XML Hacks: 100 Industrial-Strength Tips and Tools

   

FOAF provides a framework for creating and publishing personal information in a machine-readable fashion. As you learn FOAF, you will also get acquainted in a practical way with RDF.

The Friend of a Friend or FOAF project (http://www.foaf-project.org/) is a community-driven effort to define an RDF vocabulary for expressing metadata about people and their interests, relationships, and activities. Founded by Dan Brickley and Libby Miller, the FOAF project is an open, community-led initiative that is tackling head-on a small and relatively manageable piece of the W3C's wider Semantic Web goal of creating a machine-processable web of data. Achieving this goal quickly requires a network effect that will rapidly yield a mass of data. Network effects mean people. It seems a fairly safe bet that any early Semantic Web successes are going to be riding on the back of people-centric applications. Indeed, everything interesting that we might want to describe on the Semantic Web was arguably created by or involves people in some form or another. And FOAF is all about people.
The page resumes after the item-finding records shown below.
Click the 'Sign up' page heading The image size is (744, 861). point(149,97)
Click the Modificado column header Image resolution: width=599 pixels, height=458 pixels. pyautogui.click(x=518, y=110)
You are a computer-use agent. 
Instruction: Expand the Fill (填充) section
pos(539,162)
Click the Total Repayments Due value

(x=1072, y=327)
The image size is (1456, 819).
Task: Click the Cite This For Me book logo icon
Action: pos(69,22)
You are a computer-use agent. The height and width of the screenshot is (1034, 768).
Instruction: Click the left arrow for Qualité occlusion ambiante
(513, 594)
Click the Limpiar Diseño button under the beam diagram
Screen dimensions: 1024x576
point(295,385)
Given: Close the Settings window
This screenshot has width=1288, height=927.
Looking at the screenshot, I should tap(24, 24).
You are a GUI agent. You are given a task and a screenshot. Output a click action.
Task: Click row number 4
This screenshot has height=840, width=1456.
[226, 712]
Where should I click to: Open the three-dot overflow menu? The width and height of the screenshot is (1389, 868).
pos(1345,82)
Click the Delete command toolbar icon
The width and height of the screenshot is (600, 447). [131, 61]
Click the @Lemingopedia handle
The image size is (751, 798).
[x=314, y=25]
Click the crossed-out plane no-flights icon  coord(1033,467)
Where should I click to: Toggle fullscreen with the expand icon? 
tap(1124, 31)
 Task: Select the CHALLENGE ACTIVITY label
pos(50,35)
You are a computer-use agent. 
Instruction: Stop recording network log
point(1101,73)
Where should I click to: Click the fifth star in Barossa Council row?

FOAF facilitates the creation of the Semantic Web equivalent of the archetypal personal homepage: my name is Leigh, this is a picture of me, I'm interested in XML, and here are some links to my friends. And just like the HTML version, FOAF documents can be linked together to form a web of data, with well-defined semantics.

Being a W3C Resource Description Framework (RDF) application (http://www.w3.org/RDF/) means that FOAF can claim the usual benefits of being easily harvested and aggregated. And like all RDF vocabularies, it can be easily combined with other vocabularies, allowing the capture of a very rich set of metadata. This hack introduces the basic terms of the FOAF vocabulary, illustrating them with a number of examples. The hack concludes with a brief review of the more interesting FOAF applications and considers some other uses for the data.

4.7.1 The FOAF Vocabulary

Like any well-behaved vocabulary, FOAF publishes both its schema and specification at its namespace URI: http://xmlns.com/foaf/0.1. The documentation is thorough and includes definitions of all classes and properties defined in the associated RDF schema. The schema, described using RDF Schema (http://www.w3.org/TR/rdf-schema/) and the Web Ontology Language, or OWL (http://www.w3.org/TR/owl-features/), is embedded in the specification (near the end), which is written in XHTML 1.0 (http://www.w3.org/TR/xhtml1/). However, it can also be accessed directly (http://xmlns.com/foaf/0.1/index.rdf).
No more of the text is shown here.